Em relação à média geral de nossa série, considerando todos os 28 pacientes eleitos, obtivemos uma média de 55,7 pontos na escala AFAOS (grupo fixador externo circular: 56,6; grupo fixação interna: 54,6). Esse valor é inferior à média de 65 pontos obtidos na série avaliada por Moura Junior et al.[2]
Conclusão
Este estudo avaliou retrospectivamente 28 casos de fratura do pilão tibial, em que 15 casos foram submetidos a tratamento cirúrgico com fixador externo circular e outros 13 foram submetidos a tratamento cirúrgico com fixação interna por placa (do tipo trevo, simples, sem mecanismo de bloqueio) e parafusos. Constatamos uma ampla gama de variantes que influenciam diretamente nas características de cada fratura e também do seu desfecho clínico-radiográfico.
Apesar de existirem muitas possibilidades terapêuticas para fraturas do pilão tibial, os métodos de fixação interna por placa (não bloqueadas) e parafusos, assim como o método de fixação externa circular, ainda são os mais disponíveis, principalmente em hospitais do sistema único de saúde. Portanto, é muito importante e inevitável a discussão destes métodos.
É imprescindível ressaltar que o perfil das fraturas e dos pacientes no grupo fixador externo circular e no de fixação interna por placa e parafusos tende a ser bastante heterogêneo. Isso ocorre uma vez que fraturas de pior classificação (conforme classificação AO) e mais frequentemente associadas a lesões de partes moles (sejam elas a exposição da fratura ou até mesmo edema importante ou flictenas) costumam ser manejadas com fixação externa circular. Enquanto isso, pacientes que apresentam fraturas de classificação de menor gravidade e têm menor incidência de lesão de partes moles tendem a ser manejados por redução aberta e fixação interna.
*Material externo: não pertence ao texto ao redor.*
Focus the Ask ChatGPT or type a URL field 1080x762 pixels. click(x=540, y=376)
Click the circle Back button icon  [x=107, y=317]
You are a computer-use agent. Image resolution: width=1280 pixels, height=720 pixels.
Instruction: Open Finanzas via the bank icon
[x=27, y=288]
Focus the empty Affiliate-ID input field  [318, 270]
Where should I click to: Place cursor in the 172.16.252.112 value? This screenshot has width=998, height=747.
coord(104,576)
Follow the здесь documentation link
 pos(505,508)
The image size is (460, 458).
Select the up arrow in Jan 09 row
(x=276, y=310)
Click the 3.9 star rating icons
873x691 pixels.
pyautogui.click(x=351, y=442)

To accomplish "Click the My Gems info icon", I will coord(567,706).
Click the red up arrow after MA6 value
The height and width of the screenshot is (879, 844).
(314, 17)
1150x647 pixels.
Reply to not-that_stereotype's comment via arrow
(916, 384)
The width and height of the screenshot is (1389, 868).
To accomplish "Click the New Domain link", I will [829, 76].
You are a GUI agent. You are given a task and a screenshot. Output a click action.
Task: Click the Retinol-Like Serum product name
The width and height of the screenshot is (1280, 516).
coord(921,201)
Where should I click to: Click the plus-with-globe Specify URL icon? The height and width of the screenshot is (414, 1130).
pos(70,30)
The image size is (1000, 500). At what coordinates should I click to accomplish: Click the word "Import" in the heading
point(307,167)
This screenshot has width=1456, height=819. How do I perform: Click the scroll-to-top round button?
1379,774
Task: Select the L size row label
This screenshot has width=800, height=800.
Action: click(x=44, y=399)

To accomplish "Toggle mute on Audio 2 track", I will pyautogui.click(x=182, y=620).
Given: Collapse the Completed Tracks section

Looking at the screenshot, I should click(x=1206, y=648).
Os desfechos clínicos e radiográficos tendem a ser similares entre os grupos, apesar das particularidades de cada método.
Conclui-se a extrema importância da realização de uma avaliação atenta, individualizada e detalhada. Isso possibilita uma escolha terapêutica mais assertiva, que resultará no melhor desfecho funcional para as particularidades de cada caso, assim como menores taxas de impacto socioeconômico para portadored de fraturas do pilão tibial.